L’homme au complet gris, Sloan Wilson
L’homme au complet gris, janvier 2015, traduction (USA) Jean Rosenthal, 456 p. 17 €
Ecrivain(s): Sloan Wilson Edition: Belfond
« Le dessin particulier de cette craquelure attirait le regard des gens et, un jour que Tom et Betsy donnaient un cocktail, un des invités qui avait un peu trop bu demanda : “Dites-donc, c’est drôle. Vous n’avez jamais remarqué ce grand point d’interrogation sur votre mur ?
– Ce n’est qu’une lézarde, répondit Tom.
– Mais pourquoi en forme d’interrogation ?
– C’est une coïncidence.
– C’est quand même drôle”, conclut l’invité ».
L’homme au complet gris est l’histoire de cette craquelure, de cette fêlure dans la vie de Tom Rath, fêlure de la mort tragique de son père dont il ne sait finalement que peu de choses, fêlure de la guerre, – cette plongée armes à la main dans les ténèbres de l’Axe –, mais aussi de la trace de son amour italien trop vite oublié, comme si le rêve américain condensait et révélait toutes les fêlures de ses héros.
Héros malgré lui, Tom Rath est marié, père de trois jeunes enfants, salarié de la Fondation Schanenhauser. Il fait ses comptes, s’il veut changer de maison, financer l’éducation de ses charmants bambins, et pourquoi pas s’offrir une nouvelle voiture, il va falloir soit qu’on lui octroie une augmentation, soit qu’il aille voir ailleurs, et c’est au bout du compte ce qu’il va faire.
« La fièvre du dollar, se dit-il, voilà ce que j’ai, la fièvre du dollar. A la seule pensée de ce type, j’ai les mains qui commencent à trembler. Le salaud. Pourquoi ne lui plairais-je pas ? Il est peut-être dur, mais j’aurais aimé le voir avec moi il y a quelques années ; j’aurais bien voulu voir s’il aurait été aussi gaillard quand le sergent ouvrait la porte de l’avion à six cents mètres d’altitude et qu’il disait « Je crois qu’on arrive, mon capitaine. Vous êtes prêt ? »

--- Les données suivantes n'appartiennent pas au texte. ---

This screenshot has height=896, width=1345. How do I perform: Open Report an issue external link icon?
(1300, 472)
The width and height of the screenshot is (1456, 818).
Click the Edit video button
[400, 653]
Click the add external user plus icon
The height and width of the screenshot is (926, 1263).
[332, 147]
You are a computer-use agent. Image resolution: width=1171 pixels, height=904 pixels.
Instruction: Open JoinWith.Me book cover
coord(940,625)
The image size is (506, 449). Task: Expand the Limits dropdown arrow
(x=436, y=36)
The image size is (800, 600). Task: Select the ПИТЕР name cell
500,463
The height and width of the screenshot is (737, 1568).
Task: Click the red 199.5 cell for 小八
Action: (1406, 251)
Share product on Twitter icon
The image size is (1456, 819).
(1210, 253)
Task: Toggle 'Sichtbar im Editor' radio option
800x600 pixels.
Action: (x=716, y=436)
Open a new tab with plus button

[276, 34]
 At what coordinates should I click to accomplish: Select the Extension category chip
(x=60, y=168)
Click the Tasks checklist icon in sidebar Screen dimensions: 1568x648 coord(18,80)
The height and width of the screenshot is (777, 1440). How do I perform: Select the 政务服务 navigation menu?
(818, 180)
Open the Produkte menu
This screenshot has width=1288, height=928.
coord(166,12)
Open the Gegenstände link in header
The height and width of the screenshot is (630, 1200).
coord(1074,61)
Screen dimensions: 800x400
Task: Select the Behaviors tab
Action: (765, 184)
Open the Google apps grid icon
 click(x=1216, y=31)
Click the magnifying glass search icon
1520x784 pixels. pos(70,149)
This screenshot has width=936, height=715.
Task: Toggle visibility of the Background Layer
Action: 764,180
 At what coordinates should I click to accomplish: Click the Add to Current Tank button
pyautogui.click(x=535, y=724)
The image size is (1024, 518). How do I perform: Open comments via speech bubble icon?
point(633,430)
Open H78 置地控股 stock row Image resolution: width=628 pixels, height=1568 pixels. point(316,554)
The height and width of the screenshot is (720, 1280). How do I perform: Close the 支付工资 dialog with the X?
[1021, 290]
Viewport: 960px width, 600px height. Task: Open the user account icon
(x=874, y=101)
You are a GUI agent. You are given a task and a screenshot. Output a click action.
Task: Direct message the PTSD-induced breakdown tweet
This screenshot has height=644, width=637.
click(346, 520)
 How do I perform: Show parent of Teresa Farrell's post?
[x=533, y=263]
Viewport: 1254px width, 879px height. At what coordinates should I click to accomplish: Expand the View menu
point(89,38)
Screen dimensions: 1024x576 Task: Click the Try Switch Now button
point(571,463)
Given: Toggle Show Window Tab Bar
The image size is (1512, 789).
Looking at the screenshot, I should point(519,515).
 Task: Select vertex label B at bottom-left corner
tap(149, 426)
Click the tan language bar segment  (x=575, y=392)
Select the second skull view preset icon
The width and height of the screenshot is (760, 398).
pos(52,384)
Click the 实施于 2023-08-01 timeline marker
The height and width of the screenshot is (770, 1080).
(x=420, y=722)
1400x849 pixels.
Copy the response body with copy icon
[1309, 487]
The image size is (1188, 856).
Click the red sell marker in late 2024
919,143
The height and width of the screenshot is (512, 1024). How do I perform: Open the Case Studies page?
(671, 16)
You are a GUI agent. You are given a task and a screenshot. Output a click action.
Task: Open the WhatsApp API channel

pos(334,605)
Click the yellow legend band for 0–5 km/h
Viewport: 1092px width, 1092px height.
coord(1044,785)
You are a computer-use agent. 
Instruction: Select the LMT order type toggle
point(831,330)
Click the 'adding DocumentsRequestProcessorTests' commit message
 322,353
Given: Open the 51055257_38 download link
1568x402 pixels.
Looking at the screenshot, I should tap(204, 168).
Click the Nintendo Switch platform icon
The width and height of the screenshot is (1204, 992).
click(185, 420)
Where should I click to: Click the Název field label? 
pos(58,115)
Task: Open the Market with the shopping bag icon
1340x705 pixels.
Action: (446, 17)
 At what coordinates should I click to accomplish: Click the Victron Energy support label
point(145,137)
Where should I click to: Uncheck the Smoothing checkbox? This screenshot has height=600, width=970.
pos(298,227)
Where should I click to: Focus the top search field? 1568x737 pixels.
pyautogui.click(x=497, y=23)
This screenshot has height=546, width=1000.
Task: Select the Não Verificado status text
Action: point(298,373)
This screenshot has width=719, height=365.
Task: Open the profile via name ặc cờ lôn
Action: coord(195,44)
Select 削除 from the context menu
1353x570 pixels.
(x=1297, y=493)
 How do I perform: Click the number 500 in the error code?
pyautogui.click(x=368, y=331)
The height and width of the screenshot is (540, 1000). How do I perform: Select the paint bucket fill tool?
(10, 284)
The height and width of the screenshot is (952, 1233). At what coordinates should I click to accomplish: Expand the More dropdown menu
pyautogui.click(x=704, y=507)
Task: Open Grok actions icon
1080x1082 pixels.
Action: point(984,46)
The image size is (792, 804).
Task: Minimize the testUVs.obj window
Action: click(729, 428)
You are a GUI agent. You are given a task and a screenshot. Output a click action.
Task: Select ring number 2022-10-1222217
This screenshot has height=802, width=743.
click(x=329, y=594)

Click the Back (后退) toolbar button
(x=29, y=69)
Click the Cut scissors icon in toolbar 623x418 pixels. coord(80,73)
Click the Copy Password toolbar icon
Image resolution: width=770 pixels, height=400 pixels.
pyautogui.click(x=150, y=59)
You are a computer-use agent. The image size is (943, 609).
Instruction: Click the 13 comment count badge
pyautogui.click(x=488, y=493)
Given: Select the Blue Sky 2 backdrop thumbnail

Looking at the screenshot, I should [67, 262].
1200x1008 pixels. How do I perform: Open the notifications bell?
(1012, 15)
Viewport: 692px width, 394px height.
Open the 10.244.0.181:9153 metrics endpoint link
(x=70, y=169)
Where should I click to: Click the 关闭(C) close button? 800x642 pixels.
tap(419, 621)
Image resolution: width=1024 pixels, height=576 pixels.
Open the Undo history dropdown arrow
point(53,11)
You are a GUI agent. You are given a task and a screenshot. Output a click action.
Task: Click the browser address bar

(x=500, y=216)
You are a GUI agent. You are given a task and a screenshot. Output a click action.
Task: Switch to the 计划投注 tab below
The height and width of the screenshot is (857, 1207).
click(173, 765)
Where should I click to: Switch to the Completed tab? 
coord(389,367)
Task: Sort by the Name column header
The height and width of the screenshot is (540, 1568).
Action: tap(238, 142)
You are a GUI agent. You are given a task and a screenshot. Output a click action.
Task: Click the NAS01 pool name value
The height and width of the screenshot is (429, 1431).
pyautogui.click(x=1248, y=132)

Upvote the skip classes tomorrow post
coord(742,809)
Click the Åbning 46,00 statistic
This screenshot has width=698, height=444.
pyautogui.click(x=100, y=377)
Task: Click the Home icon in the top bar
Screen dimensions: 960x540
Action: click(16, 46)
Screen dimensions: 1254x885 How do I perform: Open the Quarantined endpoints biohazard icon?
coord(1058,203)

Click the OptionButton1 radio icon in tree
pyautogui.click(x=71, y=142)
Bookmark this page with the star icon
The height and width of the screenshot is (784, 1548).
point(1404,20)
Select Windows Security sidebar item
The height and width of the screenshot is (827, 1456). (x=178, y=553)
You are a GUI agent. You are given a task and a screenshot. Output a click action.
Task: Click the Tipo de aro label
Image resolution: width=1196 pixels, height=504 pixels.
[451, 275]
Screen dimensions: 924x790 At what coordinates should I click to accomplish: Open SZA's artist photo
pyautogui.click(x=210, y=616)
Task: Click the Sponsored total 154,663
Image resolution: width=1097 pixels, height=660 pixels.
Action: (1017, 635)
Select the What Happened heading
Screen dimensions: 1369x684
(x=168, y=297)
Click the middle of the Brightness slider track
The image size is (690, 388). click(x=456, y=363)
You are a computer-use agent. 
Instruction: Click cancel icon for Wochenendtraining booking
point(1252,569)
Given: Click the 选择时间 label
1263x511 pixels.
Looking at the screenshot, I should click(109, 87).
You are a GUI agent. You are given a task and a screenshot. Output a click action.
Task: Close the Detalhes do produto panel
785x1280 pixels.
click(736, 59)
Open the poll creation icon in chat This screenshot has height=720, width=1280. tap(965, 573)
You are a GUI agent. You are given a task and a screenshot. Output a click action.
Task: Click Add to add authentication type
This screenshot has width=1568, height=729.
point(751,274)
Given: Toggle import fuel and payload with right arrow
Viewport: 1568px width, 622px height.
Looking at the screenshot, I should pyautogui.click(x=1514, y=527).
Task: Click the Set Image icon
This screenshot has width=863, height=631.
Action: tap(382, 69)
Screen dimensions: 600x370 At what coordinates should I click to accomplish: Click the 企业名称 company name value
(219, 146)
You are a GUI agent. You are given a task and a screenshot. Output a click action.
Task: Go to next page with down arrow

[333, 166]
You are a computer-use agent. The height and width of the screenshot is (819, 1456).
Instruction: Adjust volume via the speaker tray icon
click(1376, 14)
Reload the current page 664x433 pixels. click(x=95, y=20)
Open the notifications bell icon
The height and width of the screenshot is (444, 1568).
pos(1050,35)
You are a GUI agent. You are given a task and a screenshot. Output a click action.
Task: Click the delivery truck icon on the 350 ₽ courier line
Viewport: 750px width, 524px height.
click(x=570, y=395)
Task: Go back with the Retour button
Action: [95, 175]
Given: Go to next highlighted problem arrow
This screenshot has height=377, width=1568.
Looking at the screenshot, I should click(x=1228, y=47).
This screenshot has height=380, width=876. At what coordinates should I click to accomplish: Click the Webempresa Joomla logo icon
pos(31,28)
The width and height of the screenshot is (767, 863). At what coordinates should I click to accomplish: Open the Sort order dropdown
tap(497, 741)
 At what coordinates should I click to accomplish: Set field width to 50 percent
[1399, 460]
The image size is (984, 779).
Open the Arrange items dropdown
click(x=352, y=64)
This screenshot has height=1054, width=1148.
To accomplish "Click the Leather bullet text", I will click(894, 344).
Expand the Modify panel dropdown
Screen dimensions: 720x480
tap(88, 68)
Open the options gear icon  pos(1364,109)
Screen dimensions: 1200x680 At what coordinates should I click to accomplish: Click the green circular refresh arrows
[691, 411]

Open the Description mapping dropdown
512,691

L’homme au complet gris est le roman de ce saut dans le vide, sauter pour changer et se transformer, et comme pour un militaire, il serait suicidaire de ne pas s’y préparer, de ne pas savoir comment où et avec qui sauter. Triple saut pour Tom Rath : un nouveau travail – belle ironie de le voir s’occuper de préparer le lancement d’un comité national pour la santé mentale – une nouvelle maison – le testament de sa grand-mère –, Maria, son amour de guerre et l’enfant qui grandit en Italie loin de son père, qui s’invitent. L’homme au complet gris de Sloan Wilson est un roman de la mémoire. Mémoire de la guerre – l’auteur sait ce qui s’y joue, et comme il sait écrire, les souvenirs des combats sont comme des éclairs qui déchirent sa mémoire – la jeune sentinelle allemande était étendue à ses pieds, aussi désemparé qu’un patient sur une table d’opération. Mémoire de son amour de jeunesse soumis au décompte du temps du départ, le théâtre des opérations n’a que faire des amours de passage – il l’avait embrassée, alors, son baiser étant d’abord presque uniquement un geste de gentillesse, mais devenant vite beaucoup plus que cela. Le passé, la mémoire de ces instants de joie et de peur, les absences, nourrissent la vie de Tom Rath, héros tremblant, fêlé, dont chaque projet n’est finalement qu’un impossible rêve, les dollars et la nouvelle vie n’effacent pas les douleurs anciennes.
« Comme c’était curieux de constater qu’en vérité rien n’était jamais tout à fait oublié, que le passé n’était jamais complètement disparu, qu’il rôdait toujours, prêt à détruire le présent, ou du moins à rendre le présent ridicule, ou à rendre Tom ridicule, lui, le responsable de cette interminable et hideuse mascarade ».
C’est finalement une belle idée que d’offrir une nouvelle vie à L’homme au complet gris, les grands romans ont besoin d’être régulièrement invités aux banquets littéraires, où les convives les plus anciens doivent jouer des coudes pour trouver leur place, tant les modernes s’y pressent et que la mémoire des lecteurs flanche. On ne peut s’empêcher en lisant Sloan Wilson de penser à Fitzgerald, même précision, mêmes obsessions, et même passion de l’art du récit, du récit que ne cessent de traverser les doutes et les troubles.